↓
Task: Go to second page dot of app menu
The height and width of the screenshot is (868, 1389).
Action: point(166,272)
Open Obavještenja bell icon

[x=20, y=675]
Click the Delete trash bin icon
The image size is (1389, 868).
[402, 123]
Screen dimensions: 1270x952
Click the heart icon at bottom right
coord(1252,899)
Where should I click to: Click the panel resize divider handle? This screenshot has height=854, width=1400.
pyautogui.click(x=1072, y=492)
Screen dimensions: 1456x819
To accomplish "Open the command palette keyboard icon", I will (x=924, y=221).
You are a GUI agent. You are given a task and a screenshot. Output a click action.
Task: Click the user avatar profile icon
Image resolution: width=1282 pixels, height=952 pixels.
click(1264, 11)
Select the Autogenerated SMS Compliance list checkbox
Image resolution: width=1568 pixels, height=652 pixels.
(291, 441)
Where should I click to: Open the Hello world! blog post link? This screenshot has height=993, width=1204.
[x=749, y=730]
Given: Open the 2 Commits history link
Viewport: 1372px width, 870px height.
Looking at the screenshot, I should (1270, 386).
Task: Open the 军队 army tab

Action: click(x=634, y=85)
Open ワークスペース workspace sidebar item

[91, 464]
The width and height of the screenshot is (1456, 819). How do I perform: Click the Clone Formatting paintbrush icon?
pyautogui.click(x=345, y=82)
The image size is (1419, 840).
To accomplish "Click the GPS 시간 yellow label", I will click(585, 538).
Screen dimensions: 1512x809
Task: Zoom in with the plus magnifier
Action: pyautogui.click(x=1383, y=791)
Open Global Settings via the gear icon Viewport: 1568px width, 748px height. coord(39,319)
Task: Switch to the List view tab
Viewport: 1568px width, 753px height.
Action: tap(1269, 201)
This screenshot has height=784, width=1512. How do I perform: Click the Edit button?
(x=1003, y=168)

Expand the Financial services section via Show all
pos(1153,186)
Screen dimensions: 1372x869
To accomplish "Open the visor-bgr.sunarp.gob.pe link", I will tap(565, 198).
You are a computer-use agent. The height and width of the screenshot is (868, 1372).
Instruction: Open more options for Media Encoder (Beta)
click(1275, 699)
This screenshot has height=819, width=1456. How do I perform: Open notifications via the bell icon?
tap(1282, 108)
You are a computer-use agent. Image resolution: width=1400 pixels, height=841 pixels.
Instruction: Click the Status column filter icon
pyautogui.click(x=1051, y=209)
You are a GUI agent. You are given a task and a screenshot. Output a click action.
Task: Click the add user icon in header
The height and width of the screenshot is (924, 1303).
↑
> _Problem to work on_
Lines from the top of the data above through the line with "Task: Click the user avatar profile icon", both ends included: copy them exactly, nothing more.

> _Task answer_
Task: Go to second page dot of app menu
The height and width of the screenshot is (868, 1389).
Action: point(166,272)
Open Obavještenja bell icon

[x=20, y=675]
Click the Delete trash bin icon
The image size is (1389, 868).
[402, 123]
Screen dimensions: 1270x952
Click the heart icon at bottom right
coord(1252,899)
Where should I click to: Click the panel resize divider handle? This screenshot has height=854, width=1400.
pyautogui.click(x=1072, y=492)
Screen dimensions: 1456x819
To accomplish "Open the command palette keyboard icon", I will (x=924, y=221).
You are a GUI agent. You are given a task and a screenshot. Output a click action.
Task: Click the user avatar profile icon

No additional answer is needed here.